What is required: What do the lines from the top of the data through the line with "Waxing Kits (552, 2307)" say? Quote them exactly and include both ends.

+++ Input data

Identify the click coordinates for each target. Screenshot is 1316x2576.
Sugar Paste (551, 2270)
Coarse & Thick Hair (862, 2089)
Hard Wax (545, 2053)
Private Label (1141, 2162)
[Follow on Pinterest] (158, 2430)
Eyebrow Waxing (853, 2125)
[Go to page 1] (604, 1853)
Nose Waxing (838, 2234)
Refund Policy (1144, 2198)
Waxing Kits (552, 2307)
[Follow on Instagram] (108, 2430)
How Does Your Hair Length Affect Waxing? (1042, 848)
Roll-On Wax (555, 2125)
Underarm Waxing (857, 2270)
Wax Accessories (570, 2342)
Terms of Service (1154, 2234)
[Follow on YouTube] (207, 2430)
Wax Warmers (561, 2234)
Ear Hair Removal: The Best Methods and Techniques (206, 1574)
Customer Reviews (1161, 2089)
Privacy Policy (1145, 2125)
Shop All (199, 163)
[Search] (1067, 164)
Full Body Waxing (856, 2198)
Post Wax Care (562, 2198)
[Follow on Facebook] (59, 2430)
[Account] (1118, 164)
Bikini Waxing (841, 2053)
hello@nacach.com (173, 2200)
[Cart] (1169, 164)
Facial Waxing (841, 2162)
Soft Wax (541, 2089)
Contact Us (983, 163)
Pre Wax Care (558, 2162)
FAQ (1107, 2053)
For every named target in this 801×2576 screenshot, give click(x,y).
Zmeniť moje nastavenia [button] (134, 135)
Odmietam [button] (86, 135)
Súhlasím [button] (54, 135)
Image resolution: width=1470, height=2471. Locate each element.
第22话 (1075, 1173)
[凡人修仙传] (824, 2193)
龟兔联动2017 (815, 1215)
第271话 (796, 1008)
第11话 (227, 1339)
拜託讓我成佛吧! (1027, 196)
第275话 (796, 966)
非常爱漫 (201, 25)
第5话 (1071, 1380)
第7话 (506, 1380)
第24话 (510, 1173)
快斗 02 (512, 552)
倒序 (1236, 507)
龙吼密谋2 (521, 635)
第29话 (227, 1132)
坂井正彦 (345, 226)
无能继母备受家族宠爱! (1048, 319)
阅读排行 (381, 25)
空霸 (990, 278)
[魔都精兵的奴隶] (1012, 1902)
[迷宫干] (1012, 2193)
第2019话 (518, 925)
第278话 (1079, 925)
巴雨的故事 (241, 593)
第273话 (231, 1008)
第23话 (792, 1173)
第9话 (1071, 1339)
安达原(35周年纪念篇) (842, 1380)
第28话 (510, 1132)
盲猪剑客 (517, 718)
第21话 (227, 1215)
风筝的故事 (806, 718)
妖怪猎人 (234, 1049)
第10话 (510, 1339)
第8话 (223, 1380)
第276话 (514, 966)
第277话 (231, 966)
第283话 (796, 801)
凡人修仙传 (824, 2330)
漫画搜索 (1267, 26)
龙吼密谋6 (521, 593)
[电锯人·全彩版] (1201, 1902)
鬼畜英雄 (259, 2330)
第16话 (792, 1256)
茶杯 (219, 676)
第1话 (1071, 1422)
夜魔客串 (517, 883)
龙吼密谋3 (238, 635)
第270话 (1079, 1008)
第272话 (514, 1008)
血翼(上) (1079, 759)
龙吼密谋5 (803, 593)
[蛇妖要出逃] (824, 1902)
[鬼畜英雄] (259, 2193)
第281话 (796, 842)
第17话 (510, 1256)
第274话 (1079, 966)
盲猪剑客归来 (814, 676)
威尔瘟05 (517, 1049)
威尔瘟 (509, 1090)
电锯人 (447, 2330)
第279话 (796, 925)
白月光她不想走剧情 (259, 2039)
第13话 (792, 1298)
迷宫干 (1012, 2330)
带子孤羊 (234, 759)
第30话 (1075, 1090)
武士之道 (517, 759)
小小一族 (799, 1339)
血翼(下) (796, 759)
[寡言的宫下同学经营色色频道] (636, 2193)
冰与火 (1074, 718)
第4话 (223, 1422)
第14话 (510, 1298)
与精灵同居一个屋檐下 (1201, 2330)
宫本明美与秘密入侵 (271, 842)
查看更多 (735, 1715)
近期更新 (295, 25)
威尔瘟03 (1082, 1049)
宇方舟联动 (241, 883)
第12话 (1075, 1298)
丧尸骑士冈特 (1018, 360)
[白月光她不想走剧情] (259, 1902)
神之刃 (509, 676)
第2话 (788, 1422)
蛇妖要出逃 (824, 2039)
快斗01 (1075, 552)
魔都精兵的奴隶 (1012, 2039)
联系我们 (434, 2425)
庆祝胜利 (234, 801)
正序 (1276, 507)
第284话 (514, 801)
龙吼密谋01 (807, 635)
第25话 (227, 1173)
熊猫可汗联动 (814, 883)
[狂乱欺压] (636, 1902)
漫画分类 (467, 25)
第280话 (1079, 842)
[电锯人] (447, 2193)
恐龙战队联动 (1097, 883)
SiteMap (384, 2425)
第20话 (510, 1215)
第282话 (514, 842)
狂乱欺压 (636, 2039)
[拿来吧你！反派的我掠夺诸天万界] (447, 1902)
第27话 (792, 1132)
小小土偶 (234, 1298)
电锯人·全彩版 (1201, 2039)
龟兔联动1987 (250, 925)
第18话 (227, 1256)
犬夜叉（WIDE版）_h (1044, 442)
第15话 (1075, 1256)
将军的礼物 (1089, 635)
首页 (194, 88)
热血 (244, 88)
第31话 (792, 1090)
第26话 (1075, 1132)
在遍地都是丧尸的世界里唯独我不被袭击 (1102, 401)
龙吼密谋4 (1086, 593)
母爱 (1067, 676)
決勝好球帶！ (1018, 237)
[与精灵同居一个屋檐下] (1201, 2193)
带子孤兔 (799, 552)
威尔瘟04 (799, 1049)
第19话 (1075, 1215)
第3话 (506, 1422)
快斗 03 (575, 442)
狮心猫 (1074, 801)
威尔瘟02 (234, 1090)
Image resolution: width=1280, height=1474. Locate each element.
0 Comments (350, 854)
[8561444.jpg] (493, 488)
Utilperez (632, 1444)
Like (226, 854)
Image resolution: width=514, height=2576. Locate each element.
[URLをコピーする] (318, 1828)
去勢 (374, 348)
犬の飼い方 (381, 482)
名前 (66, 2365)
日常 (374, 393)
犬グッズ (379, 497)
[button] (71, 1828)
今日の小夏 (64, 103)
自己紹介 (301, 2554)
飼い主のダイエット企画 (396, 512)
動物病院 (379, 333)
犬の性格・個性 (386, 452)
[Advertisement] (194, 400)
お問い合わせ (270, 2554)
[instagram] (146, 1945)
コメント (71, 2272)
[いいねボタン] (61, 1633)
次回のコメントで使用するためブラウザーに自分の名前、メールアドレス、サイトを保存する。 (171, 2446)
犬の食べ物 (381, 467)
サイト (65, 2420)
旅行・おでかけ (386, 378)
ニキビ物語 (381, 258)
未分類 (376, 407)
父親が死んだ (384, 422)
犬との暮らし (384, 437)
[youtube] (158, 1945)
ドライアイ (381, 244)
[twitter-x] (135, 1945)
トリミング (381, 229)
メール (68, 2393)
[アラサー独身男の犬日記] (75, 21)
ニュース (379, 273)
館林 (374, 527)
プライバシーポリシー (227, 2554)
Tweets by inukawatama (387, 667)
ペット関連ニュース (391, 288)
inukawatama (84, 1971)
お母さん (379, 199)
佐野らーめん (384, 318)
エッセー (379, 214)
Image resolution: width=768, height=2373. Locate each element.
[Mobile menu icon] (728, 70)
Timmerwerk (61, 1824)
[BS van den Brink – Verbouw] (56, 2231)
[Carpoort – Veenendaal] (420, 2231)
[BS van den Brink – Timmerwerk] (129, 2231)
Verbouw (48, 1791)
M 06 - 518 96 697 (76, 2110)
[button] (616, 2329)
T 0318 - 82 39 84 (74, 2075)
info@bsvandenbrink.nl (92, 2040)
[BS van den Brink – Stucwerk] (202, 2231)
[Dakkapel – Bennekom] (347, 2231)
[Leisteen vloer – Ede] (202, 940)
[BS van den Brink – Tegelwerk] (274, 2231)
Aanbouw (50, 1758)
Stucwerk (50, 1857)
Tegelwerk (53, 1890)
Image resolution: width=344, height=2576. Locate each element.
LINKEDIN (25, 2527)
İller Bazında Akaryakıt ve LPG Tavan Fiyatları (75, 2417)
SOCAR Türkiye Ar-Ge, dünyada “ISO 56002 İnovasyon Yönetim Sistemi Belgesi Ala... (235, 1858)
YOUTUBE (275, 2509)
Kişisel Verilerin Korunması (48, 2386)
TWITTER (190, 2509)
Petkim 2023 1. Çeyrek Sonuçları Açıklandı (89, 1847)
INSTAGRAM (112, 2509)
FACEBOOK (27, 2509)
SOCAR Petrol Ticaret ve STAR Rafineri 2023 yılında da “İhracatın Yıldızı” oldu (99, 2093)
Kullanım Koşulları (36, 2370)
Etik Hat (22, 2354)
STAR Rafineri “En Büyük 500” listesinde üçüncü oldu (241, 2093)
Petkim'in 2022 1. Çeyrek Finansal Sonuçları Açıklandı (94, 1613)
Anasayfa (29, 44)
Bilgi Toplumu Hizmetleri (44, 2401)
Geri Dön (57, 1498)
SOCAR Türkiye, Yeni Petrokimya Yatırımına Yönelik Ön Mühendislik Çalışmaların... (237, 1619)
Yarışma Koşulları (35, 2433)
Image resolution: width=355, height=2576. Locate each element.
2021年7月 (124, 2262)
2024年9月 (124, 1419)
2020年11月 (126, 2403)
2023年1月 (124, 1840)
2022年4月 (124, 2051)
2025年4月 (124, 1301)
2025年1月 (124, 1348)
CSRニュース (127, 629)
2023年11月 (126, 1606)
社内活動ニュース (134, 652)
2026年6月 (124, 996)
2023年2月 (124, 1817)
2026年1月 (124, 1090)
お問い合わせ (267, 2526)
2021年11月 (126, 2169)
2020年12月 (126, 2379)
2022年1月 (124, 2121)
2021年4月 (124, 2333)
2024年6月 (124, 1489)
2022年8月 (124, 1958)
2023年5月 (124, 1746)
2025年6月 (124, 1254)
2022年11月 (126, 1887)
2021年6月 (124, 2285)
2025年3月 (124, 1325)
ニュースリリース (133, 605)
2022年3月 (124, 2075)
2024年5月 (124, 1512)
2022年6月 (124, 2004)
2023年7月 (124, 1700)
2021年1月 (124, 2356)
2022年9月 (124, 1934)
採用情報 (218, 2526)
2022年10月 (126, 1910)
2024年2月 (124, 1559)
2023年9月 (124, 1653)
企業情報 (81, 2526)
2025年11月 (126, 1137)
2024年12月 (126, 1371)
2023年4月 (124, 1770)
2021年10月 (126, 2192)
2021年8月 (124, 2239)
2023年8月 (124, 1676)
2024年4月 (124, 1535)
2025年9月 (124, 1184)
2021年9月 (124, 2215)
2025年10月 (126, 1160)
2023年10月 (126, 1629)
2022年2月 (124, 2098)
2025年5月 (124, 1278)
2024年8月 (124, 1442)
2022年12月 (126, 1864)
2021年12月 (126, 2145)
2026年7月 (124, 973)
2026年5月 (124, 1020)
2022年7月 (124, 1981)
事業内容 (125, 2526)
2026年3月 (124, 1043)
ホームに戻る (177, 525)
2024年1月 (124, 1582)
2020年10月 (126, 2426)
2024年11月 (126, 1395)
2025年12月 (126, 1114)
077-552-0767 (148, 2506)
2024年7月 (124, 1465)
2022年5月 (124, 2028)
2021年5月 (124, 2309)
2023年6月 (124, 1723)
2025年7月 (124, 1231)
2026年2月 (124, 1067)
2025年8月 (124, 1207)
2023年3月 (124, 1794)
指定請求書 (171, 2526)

++++++

Exercise output:
Identify the click coordinates for each target. Screenshot is 1316x2576.
Sugar Paste (551, 2270)
Coarse & Thick Hair (862, 2089)
Hard Wax (545, 2053)
Private Label (1141, 2162)
[Follow on Pinterest] (158, 2430)
Eyebrow Waxing (853, 2125)
[Go to page 1] (604, 1853)
Nose Waxing (838, 2234)
Refund Policy (1144, 2198)
Waxing Kits (552, 2307)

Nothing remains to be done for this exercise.